Ok, I am liking that!


----------



## fick209 (Aug 31, 2009)

Looks great SS!


----------



## Acid PopTart (Oct 29, 2007)

*That bar is kick ass!!!* I'd want that up in my house year round!!!!

And don't worry..... I'm right there with you, there is nothing up in my front yard right now.... now the backyard has a lot of pieces and parts, but I'm scrambling like mad!!!


----------



## Spider Rider (Nov 8, 2006)

Zombie Lounge Bar!!!! Good enough, call it a day.


----------



## PirateLady (Jul 23, 2010)

Wow that's a great looking bar...


----------



## ScreamingScarecrow (Oct 1, 2008)

sickNtwisted said:


> *jaw dropped to the floor* Best Bar Ever!!!!!
> 
> Did you buy or make that overhead light? Uuugh! So cool!


Glad you liked it! We had many many shooters at our Halloween Howl!

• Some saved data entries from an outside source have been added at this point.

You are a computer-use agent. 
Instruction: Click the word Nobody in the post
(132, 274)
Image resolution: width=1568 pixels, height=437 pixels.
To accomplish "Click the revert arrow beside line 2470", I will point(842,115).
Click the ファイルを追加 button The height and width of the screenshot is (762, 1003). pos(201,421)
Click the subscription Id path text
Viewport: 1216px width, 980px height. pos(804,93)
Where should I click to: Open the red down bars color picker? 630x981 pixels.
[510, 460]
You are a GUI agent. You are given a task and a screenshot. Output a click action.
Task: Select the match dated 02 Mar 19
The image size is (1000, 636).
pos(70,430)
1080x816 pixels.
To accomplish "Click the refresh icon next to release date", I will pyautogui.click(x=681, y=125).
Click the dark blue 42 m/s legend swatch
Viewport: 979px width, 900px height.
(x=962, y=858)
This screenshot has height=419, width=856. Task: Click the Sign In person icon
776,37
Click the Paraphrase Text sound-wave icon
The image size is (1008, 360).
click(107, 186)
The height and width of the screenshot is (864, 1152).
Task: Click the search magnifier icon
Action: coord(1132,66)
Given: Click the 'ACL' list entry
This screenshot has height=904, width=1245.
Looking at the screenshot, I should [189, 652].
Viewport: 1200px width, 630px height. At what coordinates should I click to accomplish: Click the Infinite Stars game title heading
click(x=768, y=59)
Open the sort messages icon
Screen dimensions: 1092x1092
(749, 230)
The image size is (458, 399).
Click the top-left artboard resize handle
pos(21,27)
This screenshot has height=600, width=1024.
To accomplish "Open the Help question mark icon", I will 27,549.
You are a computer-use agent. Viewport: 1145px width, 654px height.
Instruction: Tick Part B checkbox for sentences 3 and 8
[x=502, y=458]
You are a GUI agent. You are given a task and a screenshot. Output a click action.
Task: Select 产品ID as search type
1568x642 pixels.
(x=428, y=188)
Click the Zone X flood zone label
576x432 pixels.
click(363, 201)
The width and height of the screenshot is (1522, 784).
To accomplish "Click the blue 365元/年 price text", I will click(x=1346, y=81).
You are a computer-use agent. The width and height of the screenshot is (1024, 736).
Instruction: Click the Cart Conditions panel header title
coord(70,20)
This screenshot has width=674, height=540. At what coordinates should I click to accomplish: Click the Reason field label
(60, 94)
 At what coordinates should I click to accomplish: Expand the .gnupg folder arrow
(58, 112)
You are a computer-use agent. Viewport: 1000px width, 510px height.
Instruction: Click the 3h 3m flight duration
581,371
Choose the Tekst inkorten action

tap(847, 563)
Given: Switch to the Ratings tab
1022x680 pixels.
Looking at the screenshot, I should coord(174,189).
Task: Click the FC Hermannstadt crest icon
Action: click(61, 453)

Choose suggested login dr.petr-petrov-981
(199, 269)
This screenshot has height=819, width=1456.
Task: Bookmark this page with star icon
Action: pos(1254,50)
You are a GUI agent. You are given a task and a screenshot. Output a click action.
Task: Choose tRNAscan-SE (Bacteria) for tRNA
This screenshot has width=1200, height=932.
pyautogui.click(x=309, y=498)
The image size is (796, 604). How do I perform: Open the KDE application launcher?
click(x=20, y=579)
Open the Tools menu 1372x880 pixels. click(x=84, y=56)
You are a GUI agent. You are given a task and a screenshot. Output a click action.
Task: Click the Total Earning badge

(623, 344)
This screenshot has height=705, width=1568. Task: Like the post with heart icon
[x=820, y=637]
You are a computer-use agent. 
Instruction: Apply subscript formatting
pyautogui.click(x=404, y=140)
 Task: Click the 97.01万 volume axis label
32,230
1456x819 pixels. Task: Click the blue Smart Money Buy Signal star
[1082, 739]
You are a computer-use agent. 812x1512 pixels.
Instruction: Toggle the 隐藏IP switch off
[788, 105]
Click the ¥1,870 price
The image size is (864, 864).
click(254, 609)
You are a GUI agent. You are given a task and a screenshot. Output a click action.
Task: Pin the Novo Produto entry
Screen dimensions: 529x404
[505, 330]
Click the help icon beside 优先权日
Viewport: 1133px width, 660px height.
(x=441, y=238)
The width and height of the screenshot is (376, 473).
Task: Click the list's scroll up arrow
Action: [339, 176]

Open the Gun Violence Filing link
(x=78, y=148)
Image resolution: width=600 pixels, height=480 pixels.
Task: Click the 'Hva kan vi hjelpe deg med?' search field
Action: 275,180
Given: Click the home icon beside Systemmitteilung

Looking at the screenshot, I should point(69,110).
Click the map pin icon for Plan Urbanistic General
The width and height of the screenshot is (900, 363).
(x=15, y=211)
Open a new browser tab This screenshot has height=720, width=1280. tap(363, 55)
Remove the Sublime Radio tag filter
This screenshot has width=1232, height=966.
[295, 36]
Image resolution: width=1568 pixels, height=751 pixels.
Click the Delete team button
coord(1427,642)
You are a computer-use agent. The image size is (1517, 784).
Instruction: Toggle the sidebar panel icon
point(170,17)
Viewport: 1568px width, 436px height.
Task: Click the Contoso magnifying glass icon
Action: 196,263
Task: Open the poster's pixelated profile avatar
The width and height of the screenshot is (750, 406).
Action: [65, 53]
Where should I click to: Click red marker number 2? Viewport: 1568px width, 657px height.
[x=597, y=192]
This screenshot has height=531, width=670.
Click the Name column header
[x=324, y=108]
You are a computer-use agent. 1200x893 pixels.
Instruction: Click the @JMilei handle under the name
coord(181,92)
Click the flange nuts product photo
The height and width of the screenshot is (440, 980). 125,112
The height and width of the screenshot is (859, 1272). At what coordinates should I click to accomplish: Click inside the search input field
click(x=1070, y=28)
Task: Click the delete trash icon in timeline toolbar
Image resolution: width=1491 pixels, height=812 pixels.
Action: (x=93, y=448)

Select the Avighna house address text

The bar light is just a cheap pattern positioned over the existing dome light in the room -turned out great like most cheap and quick home haunting ideas do!


----------



## cerinad (Jun 23, 2008)

Nice!!!


----------



## ScreamingScarecrow (Oct 1, 2008)

*MORE 2010 Teaser Photos*

Hi all - real busy once again so I've only had time to post these few...
Check for all the rest (when I post them) on our home haunt site www.screamingscarecrow.com


























Here is the cardboard coffin we made for the $20prop challenge with a grave digger


----------



## Zurgh (Dec 21, 2009)

Lookin' great! It seems you did have some time to set things up. Can't wait to see more.


----------



## Jaybo (Mar 2, 2009)

WOAH!

That's is impressive! Bravo! I want that tree in my yard!


----------



## Haunted Bayou (Feb 16, 2007)

One of my faves. 
Very artistic. I really love the bar.


----------